WASHINGTON (Arrahmah.com) – Juru Bicara Departemen Luar Negeri AS Heather Nauert menegaskan kembali pada Selasa (1/8/2018) bahwa ada kemungkinan serius AS akan memberlakukan sanksi terhadap Turki.
Menanggapi pertanyaan dari Kurdistan 24 tentang dua masalah besar yang memisahkan AS dan Turki – penahanan lanjutan dari Pastor AS Andrew Brunson dan niat Turki untuk membeli sistem pertahanan udara Rusia S-400 – Nauert mengutip pernyataan Wakil Presiden Mike Pence di Konferensi Menteri pekan lalu untuk Memajukan Kebebasan Beragama, yang diselenggarakan oleh Departemen Luar Negeri.
“Tentu saja, Wakil Presiden menjawab pertanyaan itu hanya beberapa hari yang lalu, ketika dia berbicara tentang resiko sanksi yang sangat nyata bagi pemerintah Turki,” Nauert menjawab, saat dia menekankan bahwa AS “telah melakukan banyak percakapan dengan Turki”.

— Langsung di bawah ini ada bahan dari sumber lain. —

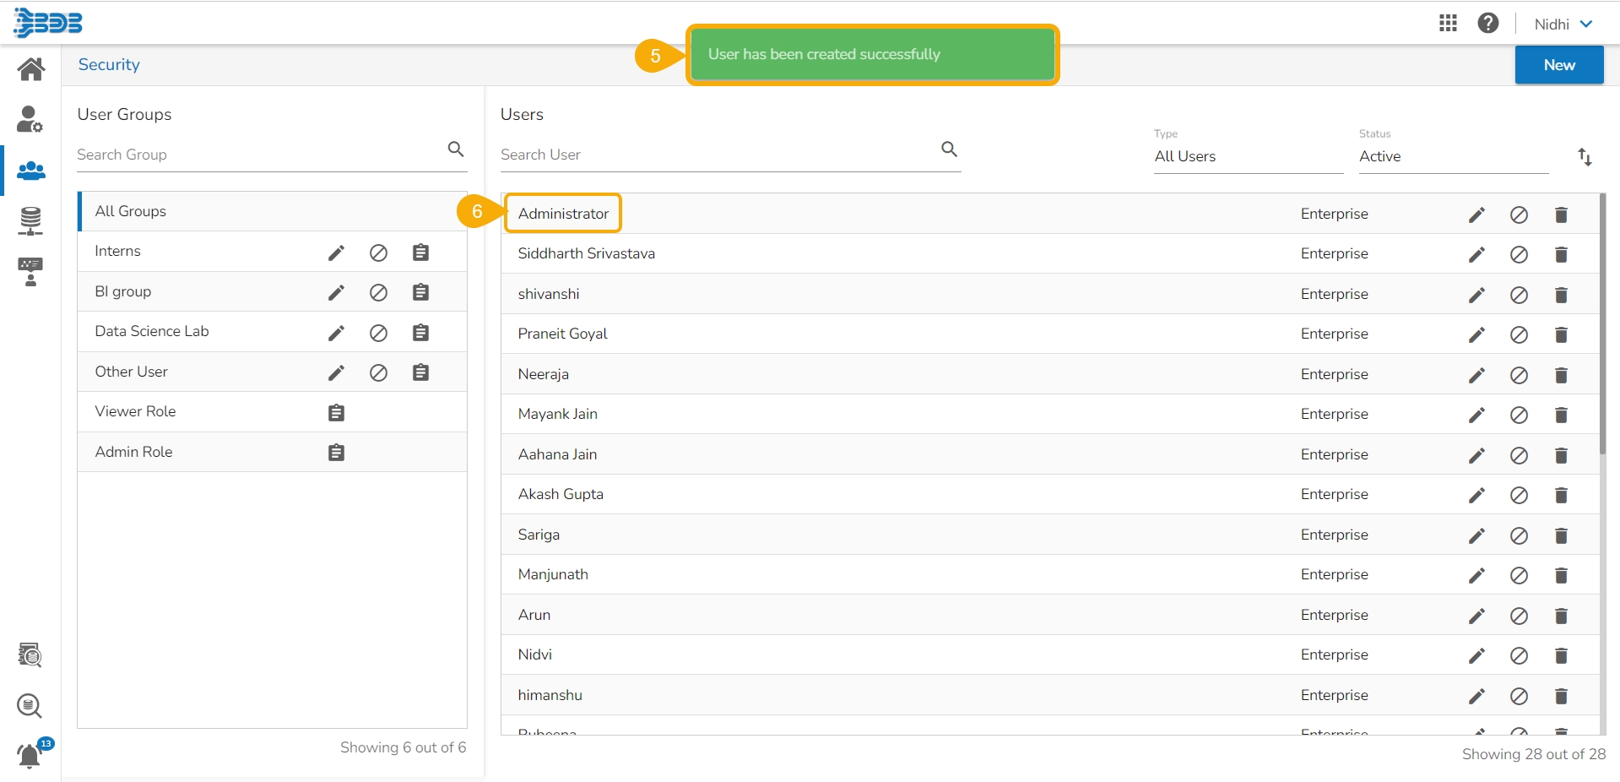
Task: Block the Siddharth Srivastava user
Action: [x=1519, y=254]
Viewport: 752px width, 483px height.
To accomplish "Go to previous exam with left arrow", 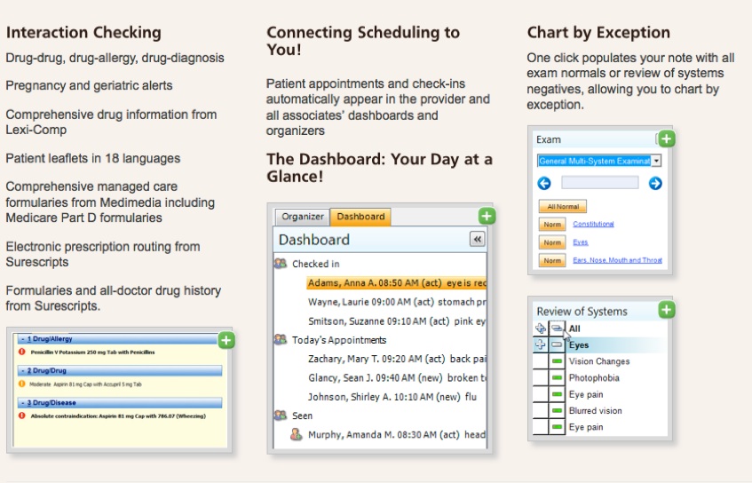I will click(x=544, y=183).
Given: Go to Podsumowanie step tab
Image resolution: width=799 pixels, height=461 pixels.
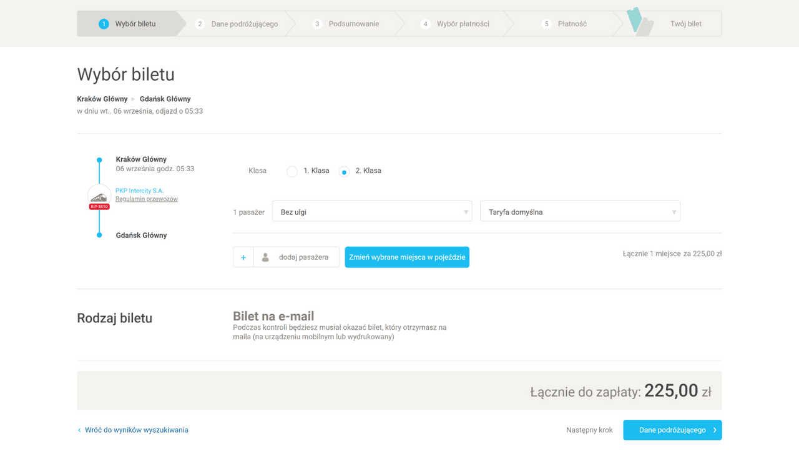Looking at the screenshot, I should [354, 24].
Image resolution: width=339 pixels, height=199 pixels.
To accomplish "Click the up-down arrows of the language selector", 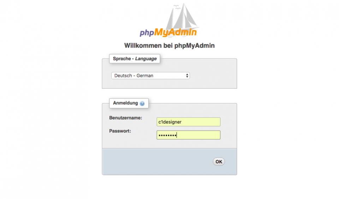I will tap(187, 76).
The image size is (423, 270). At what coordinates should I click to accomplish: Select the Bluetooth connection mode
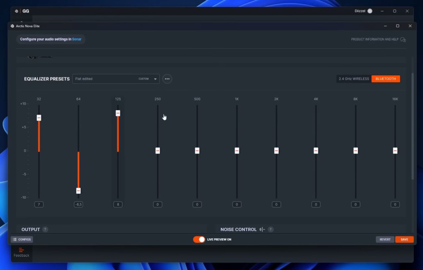pyautogui.click(x=385, y=79)
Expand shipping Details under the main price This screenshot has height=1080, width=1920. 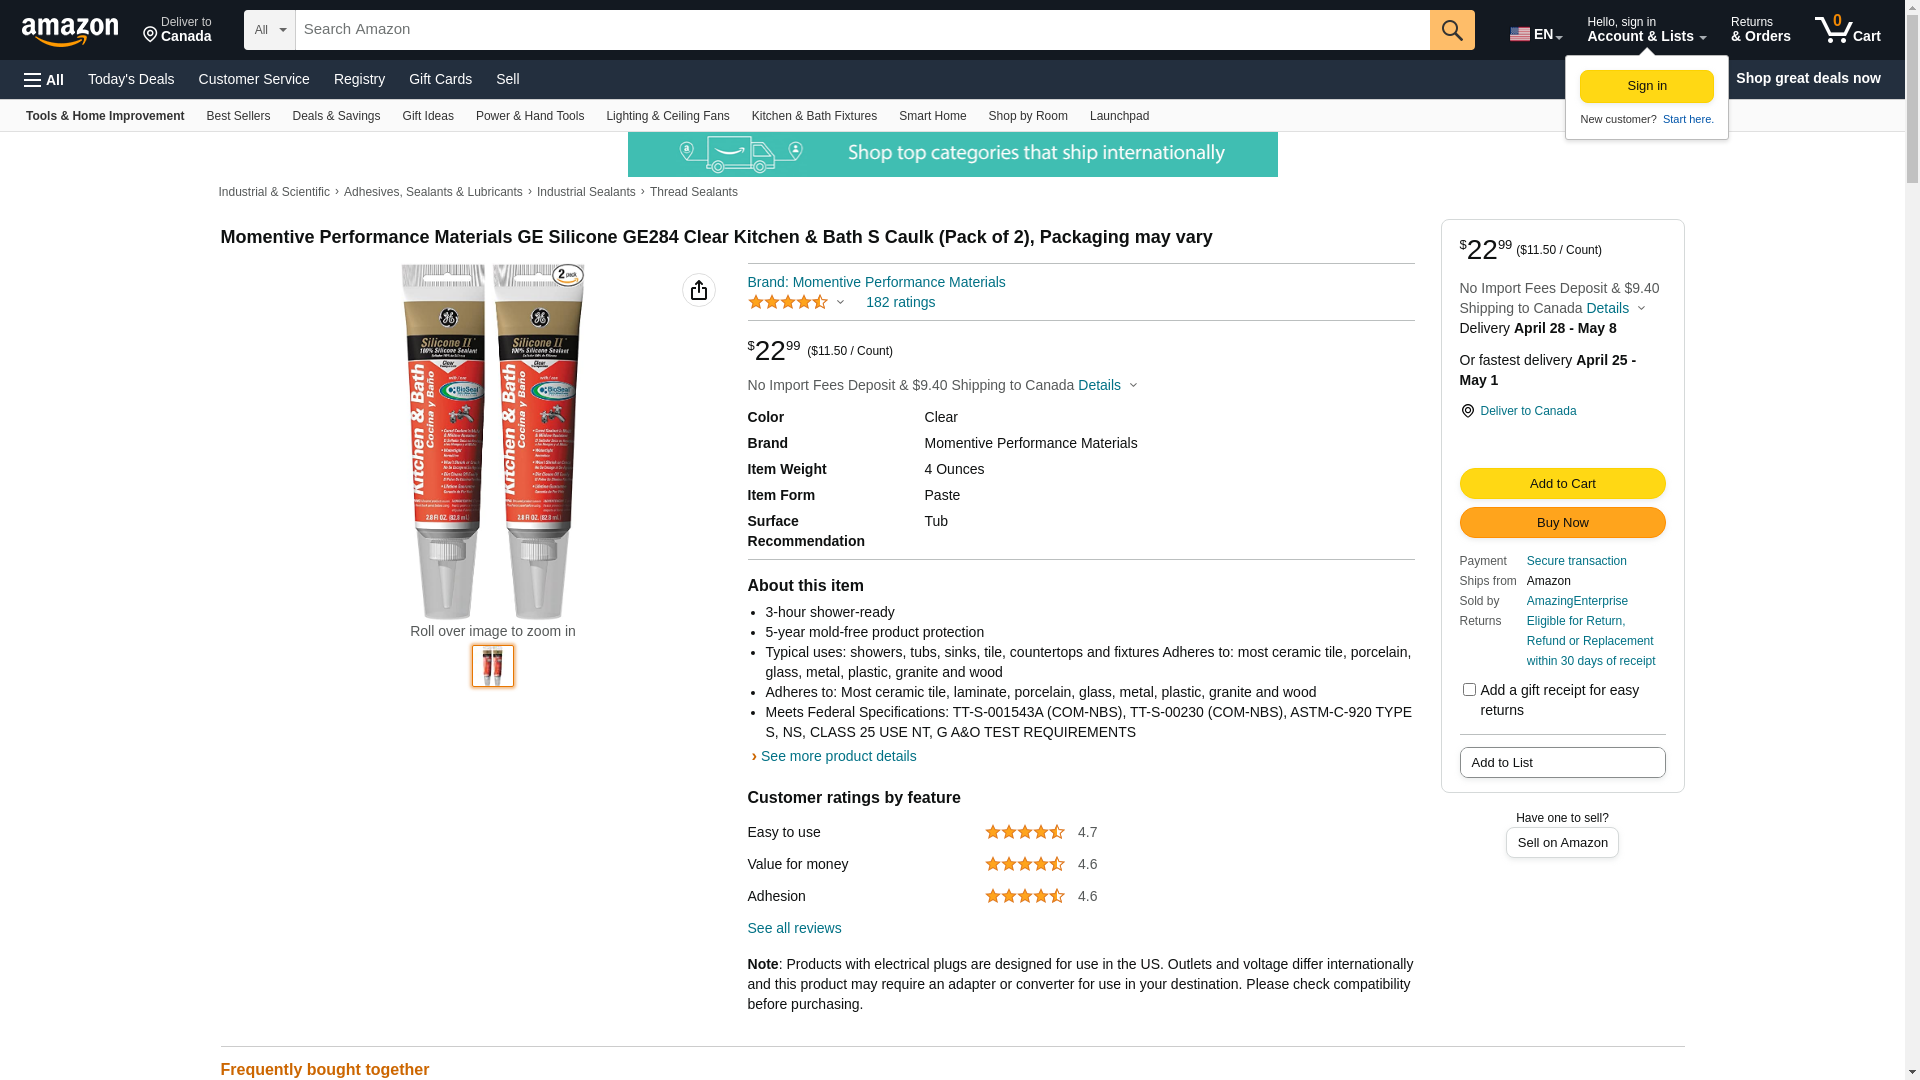click(1107, 385)
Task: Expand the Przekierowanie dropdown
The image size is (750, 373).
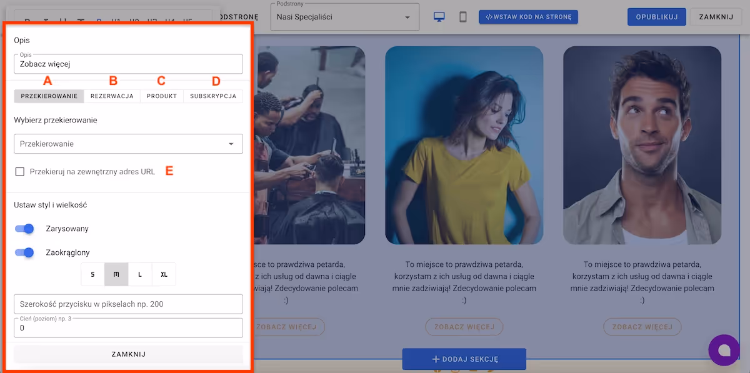Action: click(128, 144)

Pence berbicara di Kementerian pada Kamis pekan lalu. Ucapannya termasuk “pesan” untuk Presiden Recep Tayyip Erdogan dan pemerintah Turki atas nama Presiden AS Donald Trump, “Lepaskan Pastor Andrew Brunson sekarang, atau bersiaplah untuk menghadapi konsekuensinya.”
“Jika Turki tidak mengambil tindakan segera untuk membebaskan orang yang tidak bersalah ini dan mengirimnya pulang ke Amerika, Amerika Serikat akan memberlakukan sanksi signifikan terhadap Turki,” kata Pence.
Sebuah tweet dari Trump kemudian memperkuat pernyataan Wakil Presiden: “Amerika Serikat akan memberlakukan sanksi besar pada Turki atas penahanan lama mereka terhadap Pendeta Andrew Brunson, seorang Kristen, dan manusia yang luar biasa.”
Pernyataan Nauert pada Selasa (1/8) pun menunjukkan sikap serupa dari sejumlah petinggi AS lainnya.
Menurut Washington Post, kemarahan Gedung Putih terhadap Turki didorong oleh keyakinan bahwa Erdogan telah mengingkari pemahaman dengan Trump.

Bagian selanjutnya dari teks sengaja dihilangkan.